Länder fordern Bezahlkarte für Asylbewerber
Die Länder verlangen in ihrem Beschluss vom Freitag unter anderem effektive Maßnahmen zur Beschleunigung der Asylverfahren, stationäre Grenzkontrollen an den Grenzen zu Tschechien und Polen und eine bundesweit einheitliche Bezahlkarte für Asylbewerber, statt Zahlungen in bar. "Die bislang getroffenen Maßnahmen sind noch nicht ausreichend, um eine Begrenzung der irregulären Migration zu erreichen", heißt es in ihrem Papier.
Nach der Ministerpräsidentenkonferenz hatte Scholz am Freitagabend bei einem Abendessen im Kanzleramt mit den Ministerpräsidenten Boris Rhein (Hessen, CDU), Stephan Weil (Niedersachsen, SPD) und erstmals auch mit CDU-Chef Friedrich Merz als Oppositionsführer im Bundestag Einigungsmöglichkeiten bei dem Thema ausgelotet. Alle Seiten nannten die etwa zweistündigen Beratungen anschließend konstruktiv - auch wenn es keine konkreten Ergebnisse gab. Bis zu einem Treffen aller Ministerpräsident mit Scholz in Berlin am 6. November sollen nun konkrete Lösungen gefunden werden, wie man den Zuzug Hunderttausender Flüchtlinge nach Deutschland in den Griff bekommen kann.

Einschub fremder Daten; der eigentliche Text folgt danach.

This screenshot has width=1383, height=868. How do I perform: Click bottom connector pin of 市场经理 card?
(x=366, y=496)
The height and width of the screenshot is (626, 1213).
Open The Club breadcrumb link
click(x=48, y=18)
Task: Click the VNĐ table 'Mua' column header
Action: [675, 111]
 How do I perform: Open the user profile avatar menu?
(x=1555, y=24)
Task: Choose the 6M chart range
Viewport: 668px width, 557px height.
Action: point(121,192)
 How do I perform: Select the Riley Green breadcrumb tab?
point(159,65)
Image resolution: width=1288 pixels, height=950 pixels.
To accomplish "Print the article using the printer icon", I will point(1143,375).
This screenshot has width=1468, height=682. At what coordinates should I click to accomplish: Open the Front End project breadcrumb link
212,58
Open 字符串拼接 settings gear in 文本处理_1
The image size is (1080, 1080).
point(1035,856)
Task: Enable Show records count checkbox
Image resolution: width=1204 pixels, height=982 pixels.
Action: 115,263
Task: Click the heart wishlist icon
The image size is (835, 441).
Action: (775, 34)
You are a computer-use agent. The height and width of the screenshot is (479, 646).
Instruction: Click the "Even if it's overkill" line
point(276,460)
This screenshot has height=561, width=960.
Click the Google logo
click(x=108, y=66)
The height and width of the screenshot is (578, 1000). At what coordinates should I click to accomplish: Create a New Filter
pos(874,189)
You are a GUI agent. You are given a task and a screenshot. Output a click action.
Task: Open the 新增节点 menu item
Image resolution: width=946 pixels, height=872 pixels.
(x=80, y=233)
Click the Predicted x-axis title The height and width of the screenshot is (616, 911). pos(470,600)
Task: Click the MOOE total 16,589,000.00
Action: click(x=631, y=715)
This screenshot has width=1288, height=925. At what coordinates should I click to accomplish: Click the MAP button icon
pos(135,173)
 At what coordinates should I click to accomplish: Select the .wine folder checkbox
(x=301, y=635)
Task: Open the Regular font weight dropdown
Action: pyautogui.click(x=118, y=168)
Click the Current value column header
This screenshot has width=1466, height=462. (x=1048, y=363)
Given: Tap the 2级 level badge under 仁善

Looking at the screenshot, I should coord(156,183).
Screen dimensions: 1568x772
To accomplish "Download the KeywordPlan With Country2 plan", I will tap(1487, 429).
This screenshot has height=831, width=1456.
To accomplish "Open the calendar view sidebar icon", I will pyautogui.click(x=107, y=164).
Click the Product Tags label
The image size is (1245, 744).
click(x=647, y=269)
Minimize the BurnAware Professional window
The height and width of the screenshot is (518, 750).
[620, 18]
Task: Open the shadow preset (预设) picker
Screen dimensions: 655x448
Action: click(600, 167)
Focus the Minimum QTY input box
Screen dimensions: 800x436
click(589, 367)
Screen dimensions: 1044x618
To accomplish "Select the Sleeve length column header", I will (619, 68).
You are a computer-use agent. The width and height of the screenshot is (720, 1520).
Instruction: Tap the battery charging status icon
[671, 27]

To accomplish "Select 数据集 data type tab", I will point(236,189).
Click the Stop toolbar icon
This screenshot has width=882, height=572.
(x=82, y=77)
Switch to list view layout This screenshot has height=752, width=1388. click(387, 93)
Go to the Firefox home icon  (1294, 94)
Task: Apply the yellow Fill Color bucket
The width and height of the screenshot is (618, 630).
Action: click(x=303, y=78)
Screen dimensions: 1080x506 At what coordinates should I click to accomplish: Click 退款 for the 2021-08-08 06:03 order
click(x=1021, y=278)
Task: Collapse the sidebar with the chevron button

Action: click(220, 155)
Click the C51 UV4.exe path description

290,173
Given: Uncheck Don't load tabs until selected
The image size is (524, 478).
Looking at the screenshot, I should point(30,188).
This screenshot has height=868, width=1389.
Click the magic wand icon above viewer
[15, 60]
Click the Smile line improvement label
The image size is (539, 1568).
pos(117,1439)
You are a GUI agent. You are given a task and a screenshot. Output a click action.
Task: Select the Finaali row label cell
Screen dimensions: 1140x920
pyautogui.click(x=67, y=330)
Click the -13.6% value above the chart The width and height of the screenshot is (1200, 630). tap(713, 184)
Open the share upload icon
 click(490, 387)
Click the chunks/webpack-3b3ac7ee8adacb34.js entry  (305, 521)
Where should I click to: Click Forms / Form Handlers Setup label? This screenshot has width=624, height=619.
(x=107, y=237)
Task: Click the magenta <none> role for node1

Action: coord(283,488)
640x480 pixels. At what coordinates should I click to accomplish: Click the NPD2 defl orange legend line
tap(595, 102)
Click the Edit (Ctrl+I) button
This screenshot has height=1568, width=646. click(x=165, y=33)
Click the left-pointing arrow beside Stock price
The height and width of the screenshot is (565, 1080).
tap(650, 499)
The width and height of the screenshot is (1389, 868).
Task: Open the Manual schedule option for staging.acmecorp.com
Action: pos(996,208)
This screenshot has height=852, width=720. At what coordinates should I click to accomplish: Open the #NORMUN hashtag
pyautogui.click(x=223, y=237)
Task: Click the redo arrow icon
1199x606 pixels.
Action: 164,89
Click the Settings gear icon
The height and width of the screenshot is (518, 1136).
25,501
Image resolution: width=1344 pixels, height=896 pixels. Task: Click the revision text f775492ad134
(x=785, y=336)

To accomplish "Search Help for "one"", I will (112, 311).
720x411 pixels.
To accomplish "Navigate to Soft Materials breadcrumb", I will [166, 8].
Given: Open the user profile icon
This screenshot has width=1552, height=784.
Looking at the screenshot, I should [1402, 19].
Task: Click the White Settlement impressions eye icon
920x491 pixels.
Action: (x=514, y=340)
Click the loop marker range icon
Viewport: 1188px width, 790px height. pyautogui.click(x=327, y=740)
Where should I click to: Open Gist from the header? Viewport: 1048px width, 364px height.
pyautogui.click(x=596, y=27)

Merz fordert vom Kanzler Appell an Migranten
Die CDU-Vertreter Merz und Rhein legten einen eigenen Katalog zur "Begrenzung illegaler Migration" mit 16 nationalen Maßnahmen und zehn weiteren Schritten auf europäischer Ebene vor. Scholz soll demnach in einer Regierungserklärung klar machen, dass Deutschlands Aufnahmekapazitäten "erschöpft" seien.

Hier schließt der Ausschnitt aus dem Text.